* **THE REQUEST**
Copy out the records below, word for word, from the first line through the line containing "Can I submit a script", including that line.

[Records from a collection]
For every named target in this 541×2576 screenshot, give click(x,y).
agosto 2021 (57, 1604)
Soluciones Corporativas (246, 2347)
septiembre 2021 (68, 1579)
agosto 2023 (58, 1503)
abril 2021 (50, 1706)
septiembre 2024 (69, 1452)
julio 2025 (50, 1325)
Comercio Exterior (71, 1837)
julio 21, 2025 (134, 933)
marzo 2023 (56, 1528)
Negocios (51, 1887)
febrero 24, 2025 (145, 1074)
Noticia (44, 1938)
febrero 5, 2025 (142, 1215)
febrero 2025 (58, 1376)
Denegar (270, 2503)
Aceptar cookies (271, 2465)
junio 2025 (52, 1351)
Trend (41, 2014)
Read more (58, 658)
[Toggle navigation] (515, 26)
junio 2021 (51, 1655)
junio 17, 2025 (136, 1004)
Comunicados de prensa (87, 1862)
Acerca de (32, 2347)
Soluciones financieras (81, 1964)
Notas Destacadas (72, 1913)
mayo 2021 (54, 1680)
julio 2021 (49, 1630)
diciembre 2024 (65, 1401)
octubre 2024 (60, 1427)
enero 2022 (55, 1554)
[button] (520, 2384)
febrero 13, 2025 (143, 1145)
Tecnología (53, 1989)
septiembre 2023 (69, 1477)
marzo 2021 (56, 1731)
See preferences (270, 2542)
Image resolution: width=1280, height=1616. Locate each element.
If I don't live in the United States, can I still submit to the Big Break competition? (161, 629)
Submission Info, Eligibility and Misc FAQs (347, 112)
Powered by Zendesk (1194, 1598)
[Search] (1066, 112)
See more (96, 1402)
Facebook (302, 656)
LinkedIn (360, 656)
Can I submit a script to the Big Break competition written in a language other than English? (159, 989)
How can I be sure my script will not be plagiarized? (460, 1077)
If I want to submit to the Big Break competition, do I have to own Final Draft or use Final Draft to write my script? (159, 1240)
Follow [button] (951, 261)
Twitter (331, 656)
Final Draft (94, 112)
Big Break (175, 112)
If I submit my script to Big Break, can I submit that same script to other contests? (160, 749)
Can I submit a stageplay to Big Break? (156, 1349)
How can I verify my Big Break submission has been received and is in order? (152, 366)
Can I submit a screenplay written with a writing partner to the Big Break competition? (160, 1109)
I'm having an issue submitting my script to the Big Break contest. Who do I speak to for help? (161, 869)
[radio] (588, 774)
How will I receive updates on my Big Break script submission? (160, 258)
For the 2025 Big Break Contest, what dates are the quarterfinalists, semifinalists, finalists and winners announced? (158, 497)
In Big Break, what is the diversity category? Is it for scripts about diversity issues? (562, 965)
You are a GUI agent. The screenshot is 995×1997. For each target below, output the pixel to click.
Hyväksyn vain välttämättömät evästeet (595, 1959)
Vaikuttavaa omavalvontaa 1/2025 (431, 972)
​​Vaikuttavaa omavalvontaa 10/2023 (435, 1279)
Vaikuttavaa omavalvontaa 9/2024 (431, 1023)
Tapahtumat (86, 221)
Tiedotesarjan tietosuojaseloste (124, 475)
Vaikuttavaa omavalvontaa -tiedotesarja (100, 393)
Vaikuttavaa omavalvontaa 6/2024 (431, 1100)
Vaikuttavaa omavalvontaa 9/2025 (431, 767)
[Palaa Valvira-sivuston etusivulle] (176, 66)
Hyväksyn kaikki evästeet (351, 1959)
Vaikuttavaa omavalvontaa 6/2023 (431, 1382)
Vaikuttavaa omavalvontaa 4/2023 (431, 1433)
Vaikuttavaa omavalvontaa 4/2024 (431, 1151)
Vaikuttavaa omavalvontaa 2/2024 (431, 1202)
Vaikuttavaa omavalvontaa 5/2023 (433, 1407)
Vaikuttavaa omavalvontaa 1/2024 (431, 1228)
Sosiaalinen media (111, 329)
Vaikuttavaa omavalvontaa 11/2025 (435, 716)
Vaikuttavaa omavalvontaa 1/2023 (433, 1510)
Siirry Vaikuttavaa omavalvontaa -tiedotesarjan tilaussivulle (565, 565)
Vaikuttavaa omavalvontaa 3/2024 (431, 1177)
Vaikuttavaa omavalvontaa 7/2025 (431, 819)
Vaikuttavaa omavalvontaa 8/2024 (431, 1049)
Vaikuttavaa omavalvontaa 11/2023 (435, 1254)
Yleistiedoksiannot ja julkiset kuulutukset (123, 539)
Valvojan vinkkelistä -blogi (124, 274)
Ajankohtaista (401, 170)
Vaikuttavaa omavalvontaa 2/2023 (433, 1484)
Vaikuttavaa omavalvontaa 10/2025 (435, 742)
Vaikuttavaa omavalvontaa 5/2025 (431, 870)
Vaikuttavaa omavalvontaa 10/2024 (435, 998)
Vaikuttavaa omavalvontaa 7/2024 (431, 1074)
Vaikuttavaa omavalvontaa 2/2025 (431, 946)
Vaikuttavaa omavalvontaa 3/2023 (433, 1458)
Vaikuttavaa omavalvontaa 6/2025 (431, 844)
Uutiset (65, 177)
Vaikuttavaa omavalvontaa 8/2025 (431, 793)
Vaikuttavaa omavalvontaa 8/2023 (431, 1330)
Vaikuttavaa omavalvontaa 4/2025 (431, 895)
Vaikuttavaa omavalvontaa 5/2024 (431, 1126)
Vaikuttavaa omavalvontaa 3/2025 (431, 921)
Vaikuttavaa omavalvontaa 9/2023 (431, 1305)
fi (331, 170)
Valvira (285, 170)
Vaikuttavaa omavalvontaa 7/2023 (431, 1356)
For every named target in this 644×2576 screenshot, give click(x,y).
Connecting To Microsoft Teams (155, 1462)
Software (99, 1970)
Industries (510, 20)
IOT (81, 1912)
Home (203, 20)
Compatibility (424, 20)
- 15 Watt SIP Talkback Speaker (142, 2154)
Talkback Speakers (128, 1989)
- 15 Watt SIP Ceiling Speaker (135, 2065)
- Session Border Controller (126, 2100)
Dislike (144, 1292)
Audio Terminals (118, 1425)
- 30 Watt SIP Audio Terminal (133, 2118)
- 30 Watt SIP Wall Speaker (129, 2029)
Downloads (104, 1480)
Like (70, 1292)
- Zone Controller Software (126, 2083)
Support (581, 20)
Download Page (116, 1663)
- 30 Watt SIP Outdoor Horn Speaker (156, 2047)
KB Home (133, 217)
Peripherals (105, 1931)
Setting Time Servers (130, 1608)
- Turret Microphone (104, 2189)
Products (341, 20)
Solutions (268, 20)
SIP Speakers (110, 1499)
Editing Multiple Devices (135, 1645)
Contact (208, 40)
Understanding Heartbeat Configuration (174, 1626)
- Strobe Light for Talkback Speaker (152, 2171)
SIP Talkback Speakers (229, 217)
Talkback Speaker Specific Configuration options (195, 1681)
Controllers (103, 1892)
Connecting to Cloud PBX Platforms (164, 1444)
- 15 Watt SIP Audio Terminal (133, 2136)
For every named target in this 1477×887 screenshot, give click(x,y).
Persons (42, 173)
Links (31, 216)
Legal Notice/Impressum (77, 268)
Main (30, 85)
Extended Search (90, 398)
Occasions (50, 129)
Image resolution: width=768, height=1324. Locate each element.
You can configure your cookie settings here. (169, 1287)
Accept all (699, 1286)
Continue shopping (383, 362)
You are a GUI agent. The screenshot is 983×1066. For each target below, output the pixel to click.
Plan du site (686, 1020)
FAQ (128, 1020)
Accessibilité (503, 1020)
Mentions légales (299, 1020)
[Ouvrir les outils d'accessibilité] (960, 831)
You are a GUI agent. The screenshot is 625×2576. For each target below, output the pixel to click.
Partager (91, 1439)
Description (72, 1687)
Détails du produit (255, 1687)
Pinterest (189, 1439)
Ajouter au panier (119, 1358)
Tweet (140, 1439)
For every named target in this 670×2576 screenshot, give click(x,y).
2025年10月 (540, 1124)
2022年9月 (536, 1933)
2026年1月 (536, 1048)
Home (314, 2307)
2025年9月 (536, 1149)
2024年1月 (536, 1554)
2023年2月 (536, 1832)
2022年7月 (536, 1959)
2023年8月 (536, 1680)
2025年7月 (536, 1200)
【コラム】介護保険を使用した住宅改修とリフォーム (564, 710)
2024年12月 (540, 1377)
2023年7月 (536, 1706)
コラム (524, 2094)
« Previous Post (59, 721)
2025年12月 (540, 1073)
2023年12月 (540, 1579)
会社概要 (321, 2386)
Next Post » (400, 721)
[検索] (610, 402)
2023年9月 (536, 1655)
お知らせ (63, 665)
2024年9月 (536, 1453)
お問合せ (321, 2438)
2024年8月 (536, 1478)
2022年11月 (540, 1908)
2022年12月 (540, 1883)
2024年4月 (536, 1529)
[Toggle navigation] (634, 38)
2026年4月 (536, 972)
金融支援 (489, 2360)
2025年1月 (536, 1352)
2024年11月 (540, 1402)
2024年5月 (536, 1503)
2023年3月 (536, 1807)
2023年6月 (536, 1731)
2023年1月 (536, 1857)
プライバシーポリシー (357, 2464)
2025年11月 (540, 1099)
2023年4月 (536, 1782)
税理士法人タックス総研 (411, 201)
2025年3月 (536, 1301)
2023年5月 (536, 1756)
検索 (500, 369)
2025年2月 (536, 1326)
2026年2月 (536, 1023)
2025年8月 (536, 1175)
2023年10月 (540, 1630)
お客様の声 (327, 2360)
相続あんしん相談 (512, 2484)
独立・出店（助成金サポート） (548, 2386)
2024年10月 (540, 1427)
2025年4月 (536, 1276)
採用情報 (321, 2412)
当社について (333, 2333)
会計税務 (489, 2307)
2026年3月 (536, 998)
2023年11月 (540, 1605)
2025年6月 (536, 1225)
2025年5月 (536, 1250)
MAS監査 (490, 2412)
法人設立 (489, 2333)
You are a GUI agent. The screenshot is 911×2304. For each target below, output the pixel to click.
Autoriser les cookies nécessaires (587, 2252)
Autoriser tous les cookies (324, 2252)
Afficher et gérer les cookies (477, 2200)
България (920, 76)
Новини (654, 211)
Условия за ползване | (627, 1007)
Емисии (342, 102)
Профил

* **ANSWER**
For every named target in this 541×2576 screenshot, give click(x,y).
agosto 2021 (57, 1604)
Soluciones Corporativas (246, 2347)
septiembre 2021 (68, 1579)
agosto 2023 (58, 1503)
abril 2021 (50, 1706)
septiembre 2024 (69, 1452)
julio 2025 (50, 1325)
Comercio Exterior (71, 1837)
julio 21, 2025 (134, 933)
marzo 2023 (56, 1528)
Negocios (51, 1887)
febrero 24, 2025 (145, 1074)
Noticia (44, 1938)
febrero 5, 2025 (142, 1215)
febrero 2025 (58, 1376)
Denegar (270, 2503)
Aceptar cookies (271, 2465)
junio 2025 (52, 1351)
Trend (41, 2014)
Read more (58, 658)
[Toggle navigation] (515, 26)
junio 2021 (51, 1655)
junio 17, 2025 (136, 1004)
Comunicados de prensa (87, 1862)
Acerca de (32, 2347)
Soluciones financieras (81, 1964)
Notas Destacadas (72, 1913)
mayo 2021 (54, 1680)
julio 2021 (49, 1630)
diciembre 2024 (65, 1401)
octubre 2024 (60, 1427)
enero 2022 (55, 1554)
[button] (520, 2384)
febrero 13, 2025 (143, 1145)
Tecnología (53, 1989)
septiembre 2023 (69, 1477)
marzo 2021 (56, 1731)
See preferences (270, 2542)
Image resolution: width=1280, height=1616. Locate each element.
If I don't live in the United States, can I still submit to the Big Break competition? (161, 629)
Submission Info, Eligibility and Misc FAQs (347, 112)
Powered by Zendesk (1194, 1598)
[Search] (1066, 112)
See more (96, 1402)
Facebook (302, 656)
LinkedIn (360, 656)
Can I submit a script to the Big Break competition written in a language other than English? (159, 989)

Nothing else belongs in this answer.